──────── Text passage
One unique aspect of this year’s festival is the residency of Concord Nkabinde and Erik Paliani. Nkabinde, an acclaimed bass guitarist who has performed with the likes of Johnny Clegg, Ladysmith Black Mambazo, Ray Phiri, Darius Brubeck and many others, will collaborate with Malawian producer, musician and singer-songwriter Erik Paliani.  Nkabinde and Paliani’s passion for collaboration provides the perfect metaphor for the cross-cultural artistic meetings that Poetry Africa seeks to stimulate.

Poetry Africa on Tour

Now in its 14th year, Poetry Africa is organised by the Centre for Creative Arts (University of KwaZulu-Natal), one of the earliest initiators of African literary festivals.  ‘Poetry Africa on Tour’ is an effort to celebrate poetry with ever-wider constituencies and to stimulate meaningful cultural exchange between artists, audiences and countries.
────────────────
──────── Stored data
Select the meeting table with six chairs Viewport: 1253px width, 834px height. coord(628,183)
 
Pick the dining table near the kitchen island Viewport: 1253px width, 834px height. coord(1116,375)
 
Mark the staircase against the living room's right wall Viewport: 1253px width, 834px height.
────────────────
--- Exercise instructions ---
Which artists does the Poetry Africa passage name as ones Concord Nkabinde has performed with?

--- Result for this exercise ---
Johnny Clegg, Ladysmith Black Mambazo, Ray Phiri, Darius Brubeck